Granite is an very common intrusive igneous rock. Garden-variety granites are composed of quartz, potassium feldspar (K-feldspar), sodic plagioclase feldspar, hornblende amphibole, and mica. Granites have a felsic chemistry. Felsic igneous rocks are generally light-colored, have >65% silica (“silica” = SiO2 chemistry) (felsic has also been defined as >70% silica), are rich in potassium (K) & sodium (Na), and are dominated by the minerals quartz and K-feldspar.
Most granites have a phaneritic texture (coarsely crystalline; all crystals between 1 mm and 1 cm in size), while other granites are porphyritic (a mix of large & small crystals) or pegmatitic (almost exclusively composed of very large crystals - almost all >1 cm in size).

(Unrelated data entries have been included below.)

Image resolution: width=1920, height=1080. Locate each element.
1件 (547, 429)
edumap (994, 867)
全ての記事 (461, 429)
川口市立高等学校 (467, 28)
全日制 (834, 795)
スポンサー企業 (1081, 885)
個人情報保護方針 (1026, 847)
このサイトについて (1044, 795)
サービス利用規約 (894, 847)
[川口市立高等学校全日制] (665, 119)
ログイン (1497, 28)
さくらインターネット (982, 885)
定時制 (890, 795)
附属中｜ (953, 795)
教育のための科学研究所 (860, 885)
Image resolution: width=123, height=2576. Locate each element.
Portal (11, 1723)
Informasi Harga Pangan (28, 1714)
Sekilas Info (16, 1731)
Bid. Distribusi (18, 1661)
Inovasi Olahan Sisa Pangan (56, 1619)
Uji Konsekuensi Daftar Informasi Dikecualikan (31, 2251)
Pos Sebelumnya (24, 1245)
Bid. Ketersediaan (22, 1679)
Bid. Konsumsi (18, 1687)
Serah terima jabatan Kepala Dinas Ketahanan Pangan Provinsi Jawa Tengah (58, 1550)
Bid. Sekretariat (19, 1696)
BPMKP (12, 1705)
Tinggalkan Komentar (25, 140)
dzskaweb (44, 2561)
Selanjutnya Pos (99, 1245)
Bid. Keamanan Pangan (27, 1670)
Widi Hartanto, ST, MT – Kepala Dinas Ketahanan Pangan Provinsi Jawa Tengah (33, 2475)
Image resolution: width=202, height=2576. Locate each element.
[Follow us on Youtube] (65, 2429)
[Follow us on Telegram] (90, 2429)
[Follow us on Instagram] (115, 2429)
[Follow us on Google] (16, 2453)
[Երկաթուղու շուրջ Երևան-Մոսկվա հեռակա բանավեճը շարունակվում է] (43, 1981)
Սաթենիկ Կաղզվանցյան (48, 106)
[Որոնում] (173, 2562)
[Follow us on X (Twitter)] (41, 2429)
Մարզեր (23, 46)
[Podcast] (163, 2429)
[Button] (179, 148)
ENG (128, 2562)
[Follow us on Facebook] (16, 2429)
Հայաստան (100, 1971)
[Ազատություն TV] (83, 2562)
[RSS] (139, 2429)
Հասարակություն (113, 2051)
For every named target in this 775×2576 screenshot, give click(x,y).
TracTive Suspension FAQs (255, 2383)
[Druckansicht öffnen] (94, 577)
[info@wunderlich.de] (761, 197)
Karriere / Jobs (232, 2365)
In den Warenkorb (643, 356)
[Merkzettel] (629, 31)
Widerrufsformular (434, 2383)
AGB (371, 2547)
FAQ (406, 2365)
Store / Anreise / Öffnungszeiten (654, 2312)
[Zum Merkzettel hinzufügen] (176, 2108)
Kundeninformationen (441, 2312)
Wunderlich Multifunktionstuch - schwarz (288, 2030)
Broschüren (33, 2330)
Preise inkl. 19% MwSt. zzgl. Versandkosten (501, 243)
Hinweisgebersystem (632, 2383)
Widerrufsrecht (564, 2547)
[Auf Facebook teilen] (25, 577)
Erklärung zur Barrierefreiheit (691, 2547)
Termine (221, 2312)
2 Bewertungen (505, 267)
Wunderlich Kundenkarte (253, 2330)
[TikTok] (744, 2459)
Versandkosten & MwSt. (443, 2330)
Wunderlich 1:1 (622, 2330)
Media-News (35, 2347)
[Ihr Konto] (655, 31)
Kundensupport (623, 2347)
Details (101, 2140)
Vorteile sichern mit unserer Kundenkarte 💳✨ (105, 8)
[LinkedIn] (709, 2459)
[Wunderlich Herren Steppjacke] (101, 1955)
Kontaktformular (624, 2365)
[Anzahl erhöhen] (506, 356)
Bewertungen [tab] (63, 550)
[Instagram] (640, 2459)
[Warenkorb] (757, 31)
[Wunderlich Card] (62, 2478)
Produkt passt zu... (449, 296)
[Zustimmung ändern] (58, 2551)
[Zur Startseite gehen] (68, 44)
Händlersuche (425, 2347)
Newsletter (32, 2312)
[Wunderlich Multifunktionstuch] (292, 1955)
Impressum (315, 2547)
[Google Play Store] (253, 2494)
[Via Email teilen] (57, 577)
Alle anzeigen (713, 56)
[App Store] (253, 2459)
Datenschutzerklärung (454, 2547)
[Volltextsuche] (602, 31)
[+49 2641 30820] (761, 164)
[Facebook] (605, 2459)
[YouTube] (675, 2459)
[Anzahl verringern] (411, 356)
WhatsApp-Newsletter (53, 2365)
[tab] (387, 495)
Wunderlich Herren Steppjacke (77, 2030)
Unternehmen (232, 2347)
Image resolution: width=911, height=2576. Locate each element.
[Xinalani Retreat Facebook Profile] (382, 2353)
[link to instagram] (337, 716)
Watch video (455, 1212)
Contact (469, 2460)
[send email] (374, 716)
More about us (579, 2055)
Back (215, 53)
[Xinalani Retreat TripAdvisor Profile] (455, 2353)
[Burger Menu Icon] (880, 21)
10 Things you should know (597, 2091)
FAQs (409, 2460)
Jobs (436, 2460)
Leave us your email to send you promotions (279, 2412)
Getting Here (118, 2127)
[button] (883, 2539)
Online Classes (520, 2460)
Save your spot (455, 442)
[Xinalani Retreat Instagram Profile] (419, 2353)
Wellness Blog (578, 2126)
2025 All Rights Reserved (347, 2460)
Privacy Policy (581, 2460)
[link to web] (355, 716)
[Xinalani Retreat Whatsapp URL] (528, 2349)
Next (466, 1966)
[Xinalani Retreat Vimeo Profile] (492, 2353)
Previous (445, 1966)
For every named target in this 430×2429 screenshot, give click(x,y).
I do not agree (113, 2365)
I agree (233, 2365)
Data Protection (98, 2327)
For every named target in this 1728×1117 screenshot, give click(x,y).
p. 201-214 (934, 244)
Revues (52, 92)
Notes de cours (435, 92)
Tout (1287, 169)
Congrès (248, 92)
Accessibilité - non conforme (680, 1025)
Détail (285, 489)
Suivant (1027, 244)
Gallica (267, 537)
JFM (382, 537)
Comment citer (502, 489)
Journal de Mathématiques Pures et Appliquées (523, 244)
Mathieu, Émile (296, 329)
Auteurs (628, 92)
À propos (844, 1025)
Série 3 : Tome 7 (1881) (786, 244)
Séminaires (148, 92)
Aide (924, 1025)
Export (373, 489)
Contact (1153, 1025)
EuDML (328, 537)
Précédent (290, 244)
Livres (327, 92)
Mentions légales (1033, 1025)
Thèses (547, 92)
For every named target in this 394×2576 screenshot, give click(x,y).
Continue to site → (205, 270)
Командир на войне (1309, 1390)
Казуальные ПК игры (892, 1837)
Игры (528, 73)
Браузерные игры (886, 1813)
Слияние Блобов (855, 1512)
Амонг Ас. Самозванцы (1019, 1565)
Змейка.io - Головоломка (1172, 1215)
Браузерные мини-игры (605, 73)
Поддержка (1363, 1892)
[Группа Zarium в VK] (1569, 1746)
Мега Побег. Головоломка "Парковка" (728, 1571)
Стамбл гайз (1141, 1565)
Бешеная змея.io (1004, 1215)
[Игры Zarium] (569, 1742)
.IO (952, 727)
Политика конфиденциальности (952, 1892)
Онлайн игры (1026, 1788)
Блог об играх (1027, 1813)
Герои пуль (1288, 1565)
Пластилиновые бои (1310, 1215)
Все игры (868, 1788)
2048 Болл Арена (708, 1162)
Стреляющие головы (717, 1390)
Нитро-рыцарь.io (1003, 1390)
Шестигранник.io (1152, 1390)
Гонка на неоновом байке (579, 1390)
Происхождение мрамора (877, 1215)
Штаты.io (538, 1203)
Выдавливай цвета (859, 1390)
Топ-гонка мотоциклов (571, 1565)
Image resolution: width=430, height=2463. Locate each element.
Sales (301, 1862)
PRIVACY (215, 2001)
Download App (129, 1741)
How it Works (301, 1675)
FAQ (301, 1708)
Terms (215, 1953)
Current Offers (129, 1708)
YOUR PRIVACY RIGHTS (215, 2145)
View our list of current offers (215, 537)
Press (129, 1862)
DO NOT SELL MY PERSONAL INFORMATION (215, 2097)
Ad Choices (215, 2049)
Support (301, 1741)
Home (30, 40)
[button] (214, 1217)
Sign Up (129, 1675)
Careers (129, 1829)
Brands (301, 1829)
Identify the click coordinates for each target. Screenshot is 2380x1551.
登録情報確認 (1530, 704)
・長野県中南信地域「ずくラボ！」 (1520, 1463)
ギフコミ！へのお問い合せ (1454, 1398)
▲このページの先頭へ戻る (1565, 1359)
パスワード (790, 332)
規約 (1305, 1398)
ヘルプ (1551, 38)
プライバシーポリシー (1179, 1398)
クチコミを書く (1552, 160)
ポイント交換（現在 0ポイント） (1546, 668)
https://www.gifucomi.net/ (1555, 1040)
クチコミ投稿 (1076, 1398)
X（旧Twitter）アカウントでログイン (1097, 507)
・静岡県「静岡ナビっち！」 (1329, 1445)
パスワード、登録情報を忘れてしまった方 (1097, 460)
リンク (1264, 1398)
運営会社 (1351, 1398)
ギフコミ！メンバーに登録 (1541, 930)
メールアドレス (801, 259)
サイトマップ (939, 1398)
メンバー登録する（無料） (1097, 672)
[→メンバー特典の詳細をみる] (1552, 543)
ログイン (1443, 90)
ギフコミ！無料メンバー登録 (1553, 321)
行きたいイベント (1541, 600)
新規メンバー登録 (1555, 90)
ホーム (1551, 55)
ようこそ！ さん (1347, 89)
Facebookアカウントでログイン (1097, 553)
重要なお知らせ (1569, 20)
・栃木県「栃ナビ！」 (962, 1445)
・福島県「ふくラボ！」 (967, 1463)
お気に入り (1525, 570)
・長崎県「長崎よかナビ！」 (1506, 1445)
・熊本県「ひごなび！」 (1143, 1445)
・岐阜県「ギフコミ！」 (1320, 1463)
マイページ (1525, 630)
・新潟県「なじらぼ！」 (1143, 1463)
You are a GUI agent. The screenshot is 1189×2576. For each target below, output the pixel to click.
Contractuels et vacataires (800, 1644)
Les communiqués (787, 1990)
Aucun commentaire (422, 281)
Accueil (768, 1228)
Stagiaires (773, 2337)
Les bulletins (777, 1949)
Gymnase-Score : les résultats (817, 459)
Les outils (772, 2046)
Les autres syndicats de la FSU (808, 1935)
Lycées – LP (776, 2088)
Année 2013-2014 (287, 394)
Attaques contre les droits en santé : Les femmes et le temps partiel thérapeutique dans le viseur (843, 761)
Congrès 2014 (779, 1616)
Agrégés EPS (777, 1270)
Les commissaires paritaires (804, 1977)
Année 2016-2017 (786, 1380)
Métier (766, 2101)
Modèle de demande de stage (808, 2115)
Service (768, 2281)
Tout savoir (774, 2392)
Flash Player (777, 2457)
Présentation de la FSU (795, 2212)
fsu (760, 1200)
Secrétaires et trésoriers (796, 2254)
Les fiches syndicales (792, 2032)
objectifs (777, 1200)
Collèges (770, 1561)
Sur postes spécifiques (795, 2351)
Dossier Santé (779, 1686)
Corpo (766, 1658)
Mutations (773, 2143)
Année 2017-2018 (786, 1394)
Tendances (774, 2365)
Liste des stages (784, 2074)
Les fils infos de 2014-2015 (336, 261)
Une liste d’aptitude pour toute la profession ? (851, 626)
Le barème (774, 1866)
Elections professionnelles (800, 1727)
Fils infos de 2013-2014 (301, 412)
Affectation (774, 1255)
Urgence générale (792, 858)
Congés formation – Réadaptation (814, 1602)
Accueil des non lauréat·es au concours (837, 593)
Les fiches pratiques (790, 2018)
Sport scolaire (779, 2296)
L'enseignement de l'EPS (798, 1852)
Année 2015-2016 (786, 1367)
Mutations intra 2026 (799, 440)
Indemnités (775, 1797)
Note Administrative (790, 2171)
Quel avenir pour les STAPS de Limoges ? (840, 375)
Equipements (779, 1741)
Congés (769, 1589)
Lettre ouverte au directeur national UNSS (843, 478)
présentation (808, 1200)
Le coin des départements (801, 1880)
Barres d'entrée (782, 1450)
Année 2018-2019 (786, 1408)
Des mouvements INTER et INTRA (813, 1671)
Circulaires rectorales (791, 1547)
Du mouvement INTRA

Some granites have such a low ferromagnesian mineral content that they appear to consist only of quartz and potassium feldspar. Such granites are called alaskites.
Alaskite (pegmatitic alaskite) (7.8 cm across at its widest) from the Mount Evans Batholith having pinkish K-feldspar and whitish-gray quartz. This 1.44 billion-year-old rock comes from near the summit of Mt. Evans, Clear Creek County, WSW of Denver, central Colorado, USA. Collected by Dan Leavell.